Initialize the calculator.

Parameters:

Name	Type	Description	Default
config	EstimationConfig | None	Configuration to use. Defaults to DEFAULT_CONFIG.	None

Source code in snakesee/variance.py

def __init__(self, config: EstimationConfig | None = None) -> None:
    """Initialize the calculator.

    Args:
        config: Configuration to use. Defaults to DEFAULT_CONFIG.
    """
    from snakesee.state.config import DEFAULT_CONFIG

    self.config = config or DEFAULT_CONFIG

adjust_variance_for_size_scaling

adjust_variance_for_size_scaling(base_variance: float, size_confidence: float) -> float

Adjust variance when using size-scaled estimates.

Higher size-scaling confidence reduces variance.

Parameters:

Name	Type	Description	Default
base_variance	float	The base variance from stats.	required
size_confidence	float	Confidence in the size scaling (0.0 to 1.0).	required

Returns:

Type	Description
float	Adjusted variance.

Source code in snakesee/variance.py

def adjust_variance_for_size_scaling(
    self,
    base_variance: float,
    size_confidence: float,
) -> float:
    """Adjust variance when using size-scaled estimates.

    Higher size-scaling confidence reduces variance.

    Args:
        base_variance: The base variance from stats.
        size_confidence: Confidence in the size scaling (0.0 to 1.0).

    Returns:
        Adjusted variance.
    """
    # Reduce variance based on size-scaling confidence
    # Formula: variance * (1 - confidence * 0.5)
    adjustment = 1.0 - (size_confidence * 0.5)
    return base_variance * adjustment

aggregate_variances

aggregate_variances(variances: list[float], counts: list[int] | None = None) -> float

Aggregate multiple variances (e.g., across pending jobs).

For independent jobs, variances add linearly. If counts are provided, each variance is multiplied by its count.

Parameters:

Name	Type	Description	Default
variances	list[float]	List of variance values.	required
counts	list[int] | None	Optional counts for each variance (default: 1 each).	None

Returns:

Type	Description
float	Aggregated variance.

Source code in snakesee/variance.py

def aggregate_variances(
    self,
    variances: list[float],
    counts: list[int] | None = None,
) -> float:
    """Aggregate multiple variances (e.g., across pending jobs).

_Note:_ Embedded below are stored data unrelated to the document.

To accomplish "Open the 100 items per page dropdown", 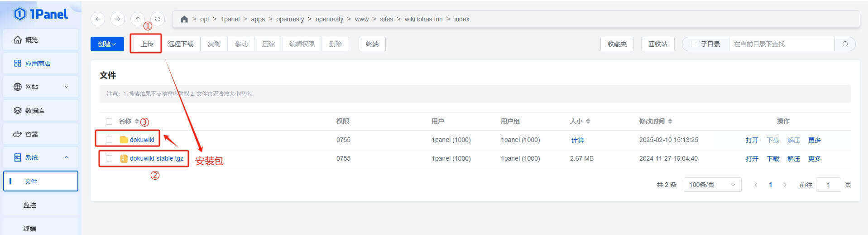I will tap(712, 185).
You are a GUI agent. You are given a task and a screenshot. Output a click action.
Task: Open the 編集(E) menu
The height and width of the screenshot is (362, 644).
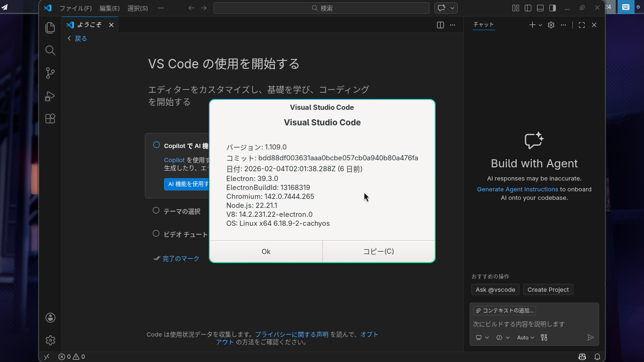[109, 8]
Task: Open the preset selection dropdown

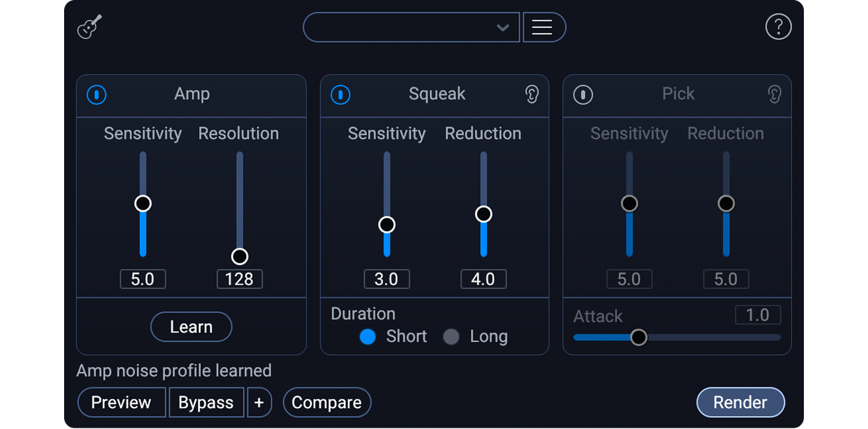Action: (411, 27)

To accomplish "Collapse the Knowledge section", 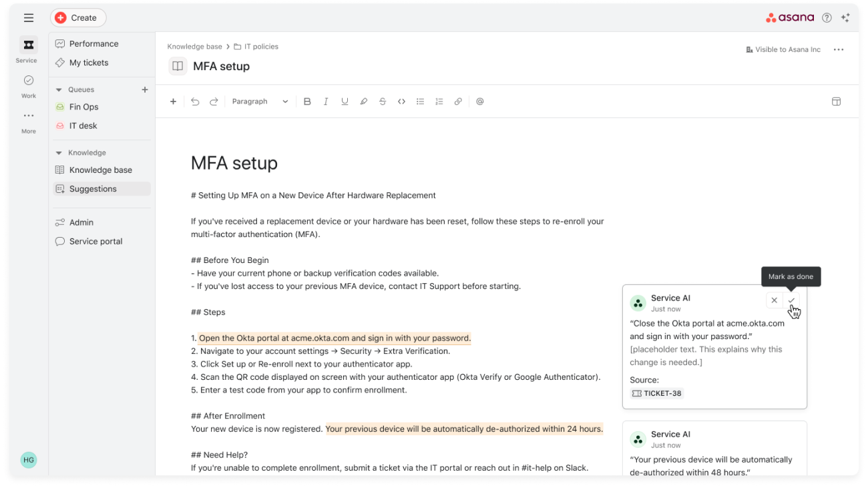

    For independent jobs, variances add linearly.
    If counts are provided, each variance is multiplied by its count.

    Args:
        variances: List of variance values.
        counts: Optional counts for each variance (default: 1 each).

    Returns:
        Aggregated variance.
    """
    if counts is None:
        counts = [1] * len(variances)

    return sum(v * c for v, c in zip(variances, counts, strict=True))

calculate_bootstrap_bounds

calculate_bootstrap_bounds(estimate: float) -> tuple[float, float]

Calculate wide bounds for bootstrap estimation (no progress yet).

Parameters:

Name	Type	Description	Default
estimate	float	The central estimate.	required

Returns:

Type	Description
tuple[float, float]	Tuple of (lower_bound, upper_bound).

Source code in snakesee/variance.py

def calculate_bootstrap_bounds(
    self,
    estimate: float,
) -> tuple[float, float]:
    """Calculate wide bounds for bootstrap estimation (no progress yet).

    Args:
        estimate: The central estimate.

    Returns:
        Tuple of (lower_bound, upper_bound).
    """
    # Very wide bounds: 20% to 300% of estimate
    return estimate * 0.2, estimate * 3.0

calculate_bounds

calculate_bounds(estimate: float, std_dev: float, num_std_devs: float = 2.0) -> tuple[float, float]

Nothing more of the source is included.